Now, I know what you’re thinking: crikey, that headline is a big strong. Game of the Year? In a Zelda year? Against Baldur’s Gate?! And, yeah – it’s probably a bit hyperbolic. But if we could hop into the future and ask future Alex exactly which of 2023’s games he’s played the most of and had the most joy from, it’s probably going to be Cities Skylines 2 or Street Fighter 6. How many play-throughs of BG3 I do, or how many more hundreds of hours I sink into Starfield or Cyberpunk are irrelevant – I know this game is going to eat my life.
Full disclosure: I know this in part because I have hundreds upon hundreds of hours logged on the original Cities Skylines. But that is no guarantee that a sequel is going to be good – especially when a sequel involves wiping away years of improvements delivered via expansion packs and mods. Things can go badly wrong. But after fiddling with it for slightly over an hour, I’m convinced Cities Skylines 2 is on the right path. The best path.
It’s a risky equation with a game like this. The original Skylines has basically become a service game, getting a constant flow of fully-fledged expansion packs but also smaller add-ons. Steam flags up 62 DLCs for the game, and I own ‘em all, the mug that I am. Even the music add-ons. Saying goodbye to all of that is no small thing – and so developer Colossal Order has to offer something significant for fans to be willing to accept a reset.

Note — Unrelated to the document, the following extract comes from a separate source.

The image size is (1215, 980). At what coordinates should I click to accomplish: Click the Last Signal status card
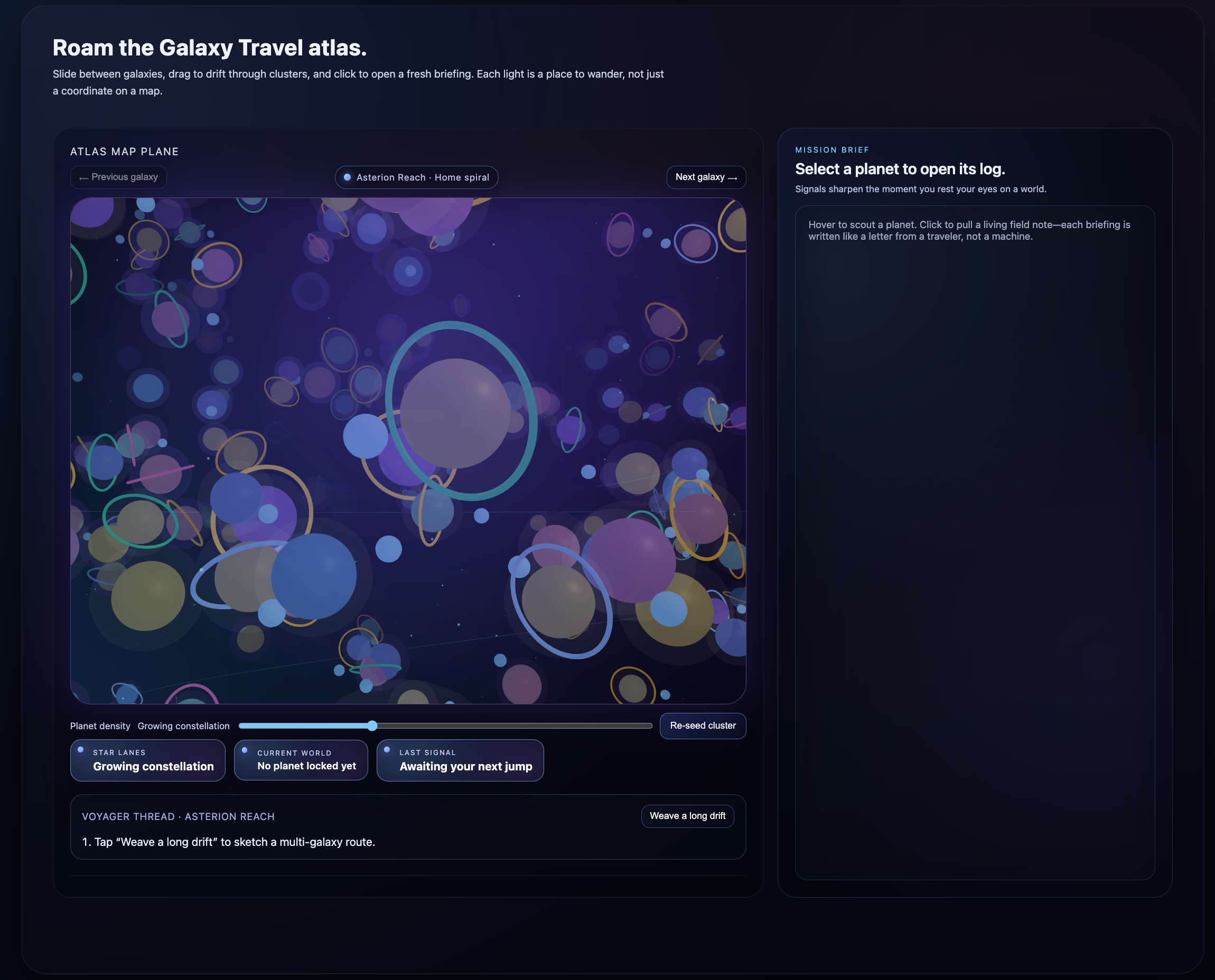(460, 760)

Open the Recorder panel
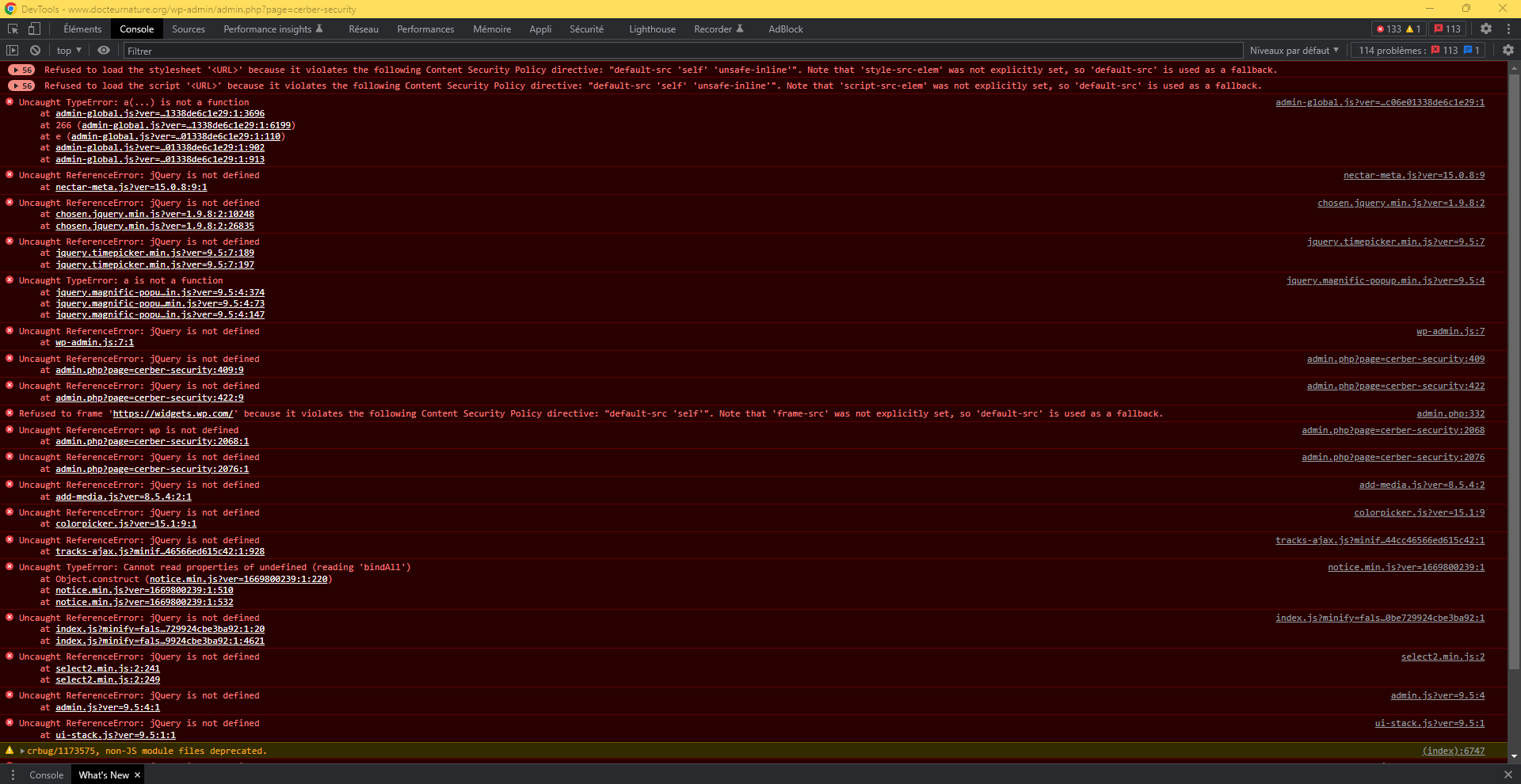pyautogui.click(x=714, y=29)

What they’re offering, basically, is scale. On both a macro and micro level. Its maps are huge; around five times bigger than the first game. You’ll be able to create bigger cities with more stuff, and a more dense simulation – sure thing. But actually, the micro stuff is perhaps the more interesting element.

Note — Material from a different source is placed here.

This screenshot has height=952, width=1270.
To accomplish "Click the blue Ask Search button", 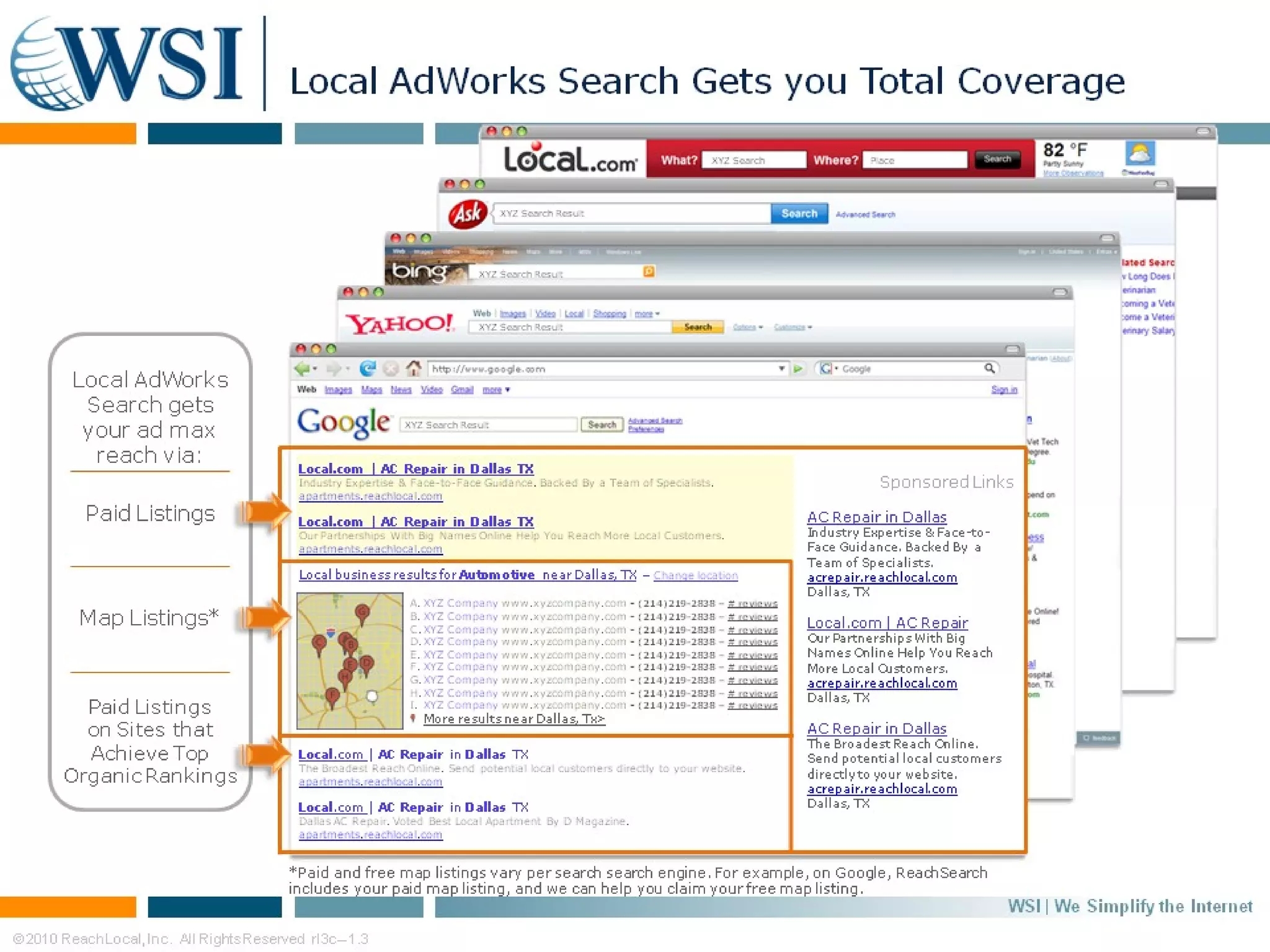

Everything has been broadly re-thought. Even placing roads is both simplified with new tools and options for automatically creating US style grid setups in just a few clicks and complicated by even more detailed levels of adjustment possible for those who really want to get into the weeds. Utilities (like electricity) now flow up and down roads beneath the ground, which means there’s less need to mess about with specific electric cabling, but there’s far more granularity in how those utilities function and are sourced.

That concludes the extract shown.